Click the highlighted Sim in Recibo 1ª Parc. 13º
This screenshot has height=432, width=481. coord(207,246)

————

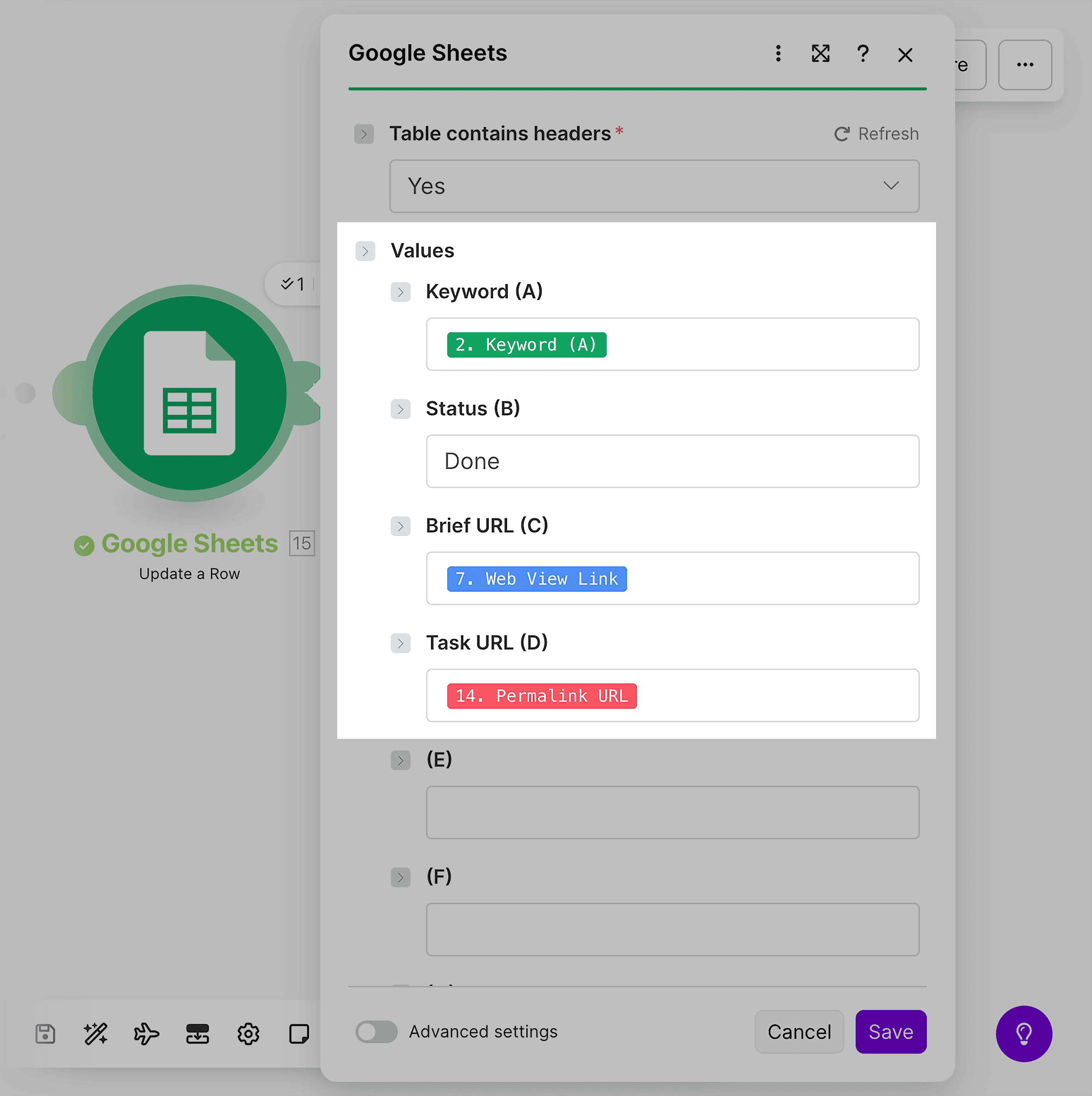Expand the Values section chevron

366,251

————

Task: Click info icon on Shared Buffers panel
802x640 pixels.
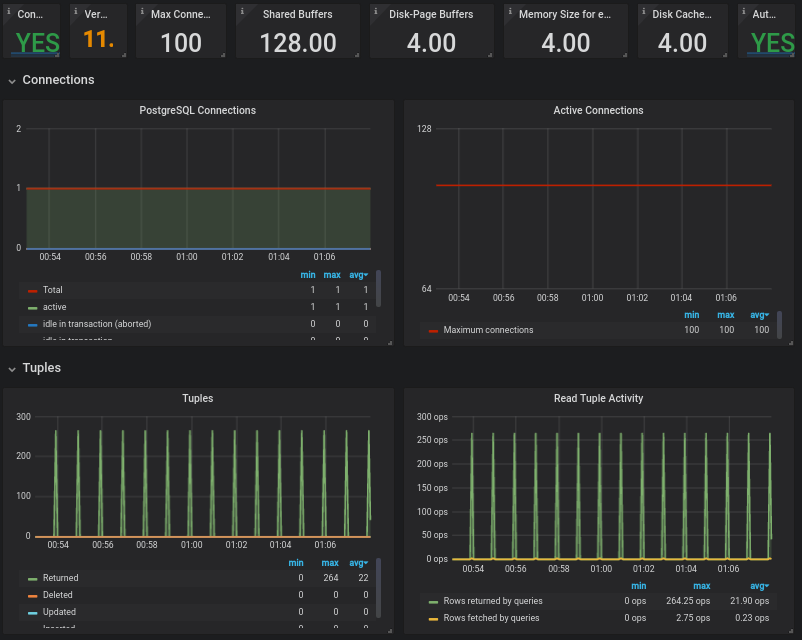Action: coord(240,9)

————

TASK INSTRUCTIONS
Return every line of the data above that contains the string "Click". Matching is case-sensitive.

RESULT
Click the highlighted Sim in Recibo 1ª Parc. 13º
Task: Click info icon on Shared Buffers panel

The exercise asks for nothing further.